** Opening Entries provided block **

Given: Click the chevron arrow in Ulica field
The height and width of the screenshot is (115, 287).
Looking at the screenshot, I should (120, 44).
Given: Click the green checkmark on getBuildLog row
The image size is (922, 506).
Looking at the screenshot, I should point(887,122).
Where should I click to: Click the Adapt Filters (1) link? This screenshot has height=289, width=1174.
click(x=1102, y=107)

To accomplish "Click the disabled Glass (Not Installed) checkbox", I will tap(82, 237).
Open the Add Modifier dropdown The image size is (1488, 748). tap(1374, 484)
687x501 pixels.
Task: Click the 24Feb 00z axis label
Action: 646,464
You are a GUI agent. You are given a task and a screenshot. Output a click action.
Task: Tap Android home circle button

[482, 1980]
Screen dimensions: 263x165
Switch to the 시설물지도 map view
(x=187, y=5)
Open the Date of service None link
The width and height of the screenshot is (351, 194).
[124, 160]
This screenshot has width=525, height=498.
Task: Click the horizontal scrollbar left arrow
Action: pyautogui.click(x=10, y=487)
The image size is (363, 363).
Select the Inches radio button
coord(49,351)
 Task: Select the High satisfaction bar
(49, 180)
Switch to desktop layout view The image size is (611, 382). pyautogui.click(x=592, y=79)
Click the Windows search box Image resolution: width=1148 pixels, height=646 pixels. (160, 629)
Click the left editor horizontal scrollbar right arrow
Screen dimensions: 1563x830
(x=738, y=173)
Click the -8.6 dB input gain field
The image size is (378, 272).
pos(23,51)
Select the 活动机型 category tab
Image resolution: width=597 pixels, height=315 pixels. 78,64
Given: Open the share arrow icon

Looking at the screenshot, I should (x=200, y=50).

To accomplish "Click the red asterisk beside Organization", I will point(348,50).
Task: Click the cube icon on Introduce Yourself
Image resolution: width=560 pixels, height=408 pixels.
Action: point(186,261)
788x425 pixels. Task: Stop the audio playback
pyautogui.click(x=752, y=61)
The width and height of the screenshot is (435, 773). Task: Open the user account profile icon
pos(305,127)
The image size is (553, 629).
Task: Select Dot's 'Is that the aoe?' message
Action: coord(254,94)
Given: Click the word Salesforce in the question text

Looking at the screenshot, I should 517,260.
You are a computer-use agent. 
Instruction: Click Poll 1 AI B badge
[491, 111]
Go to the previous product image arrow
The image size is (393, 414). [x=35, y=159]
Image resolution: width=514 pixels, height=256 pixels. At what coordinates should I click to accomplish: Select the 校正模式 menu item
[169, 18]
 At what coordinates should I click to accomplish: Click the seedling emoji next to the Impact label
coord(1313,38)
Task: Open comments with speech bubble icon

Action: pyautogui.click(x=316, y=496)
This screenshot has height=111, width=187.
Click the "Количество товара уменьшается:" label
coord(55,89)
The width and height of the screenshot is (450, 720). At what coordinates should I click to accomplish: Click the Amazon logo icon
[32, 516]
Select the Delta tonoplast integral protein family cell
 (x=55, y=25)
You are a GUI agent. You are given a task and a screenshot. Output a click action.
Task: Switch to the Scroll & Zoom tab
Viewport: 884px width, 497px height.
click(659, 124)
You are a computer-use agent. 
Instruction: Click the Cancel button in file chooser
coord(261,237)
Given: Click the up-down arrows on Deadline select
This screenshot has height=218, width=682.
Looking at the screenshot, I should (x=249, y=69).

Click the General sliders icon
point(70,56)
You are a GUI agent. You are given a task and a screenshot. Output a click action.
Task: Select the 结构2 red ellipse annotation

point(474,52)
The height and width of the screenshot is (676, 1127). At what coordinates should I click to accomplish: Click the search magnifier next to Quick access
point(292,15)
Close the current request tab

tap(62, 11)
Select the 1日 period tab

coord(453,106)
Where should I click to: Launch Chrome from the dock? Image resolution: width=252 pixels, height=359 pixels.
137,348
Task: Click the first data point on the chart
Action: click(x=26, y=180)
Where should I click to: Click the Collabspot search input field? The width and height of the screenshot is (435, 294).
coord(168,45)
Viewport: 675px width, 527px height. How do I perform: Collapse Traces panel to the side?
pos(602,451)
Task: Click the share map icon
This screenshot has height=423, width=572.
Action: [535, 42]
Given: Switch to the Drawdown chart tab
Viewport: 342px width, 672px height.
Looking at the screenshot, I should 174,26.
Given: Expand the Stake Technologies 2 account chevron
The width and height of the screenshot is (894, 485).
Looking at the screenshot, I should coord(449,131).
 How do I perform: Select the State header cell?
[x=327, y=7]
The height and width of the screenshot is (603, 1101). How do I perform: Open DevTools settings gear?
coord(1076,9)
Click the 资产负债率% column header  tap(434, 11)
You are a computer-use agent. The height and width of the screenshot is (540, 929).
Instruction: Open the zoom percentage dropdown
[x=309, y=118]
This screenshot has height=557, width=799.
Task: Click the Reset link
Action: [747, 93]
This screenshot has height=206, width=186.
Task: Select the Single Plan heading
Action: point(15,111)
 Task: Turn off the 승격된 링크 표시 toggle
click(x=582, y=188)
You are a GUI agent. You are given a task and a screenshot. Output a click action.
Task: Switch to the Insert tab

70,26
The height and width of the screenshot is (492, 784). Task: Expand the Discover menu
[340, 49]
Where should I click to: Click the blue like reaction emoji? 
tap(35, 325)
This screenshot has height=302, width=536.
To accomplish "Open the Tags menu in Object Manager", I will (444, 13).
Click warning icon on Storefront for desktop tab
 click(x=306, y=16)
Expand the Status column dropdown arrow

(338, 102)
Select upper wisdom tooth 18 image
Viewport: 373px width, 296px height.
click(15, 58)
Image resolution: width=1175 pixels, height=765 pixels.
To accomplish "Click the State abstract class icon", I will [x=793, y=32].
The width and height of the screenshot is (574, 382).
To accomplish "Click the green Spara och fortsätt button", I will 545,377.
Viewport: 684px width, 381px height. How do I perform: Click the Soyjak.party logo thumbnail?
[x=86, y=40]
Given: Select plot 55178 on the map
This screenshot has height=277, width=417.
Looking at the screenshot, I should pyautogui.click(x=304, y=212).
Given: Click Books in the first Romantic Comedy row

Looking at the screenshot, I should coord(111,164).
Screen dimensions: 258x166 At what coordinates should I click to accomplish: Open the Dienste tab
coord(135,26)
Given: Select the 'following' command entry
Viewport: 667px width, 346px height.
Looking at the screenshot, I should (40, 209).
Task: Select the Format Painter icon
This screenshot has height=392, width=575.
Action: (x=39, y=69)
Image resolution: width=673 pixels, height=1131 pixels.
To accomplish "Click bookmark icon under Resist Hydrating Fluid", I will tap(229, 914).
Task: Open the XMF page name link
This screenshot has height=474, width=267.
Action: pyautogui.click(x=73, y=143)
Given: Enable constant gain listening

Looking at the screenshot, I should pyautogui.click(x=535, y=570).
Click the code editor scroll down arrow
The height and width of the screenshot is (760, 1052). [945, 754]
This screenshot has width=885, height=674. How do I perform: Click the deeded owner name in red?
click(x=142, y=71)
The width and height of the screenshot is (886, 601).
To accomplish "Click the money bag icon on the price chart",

** Closing Entries provided block **

* [Requirement] Only lines holding the word "green" are wanted, so copy each of them from the records above.

* [Reply]
Given: Click the green checkmark on getBuildLog row
To accomplish "Click the green Spara och fortsätt button", I will 545,377.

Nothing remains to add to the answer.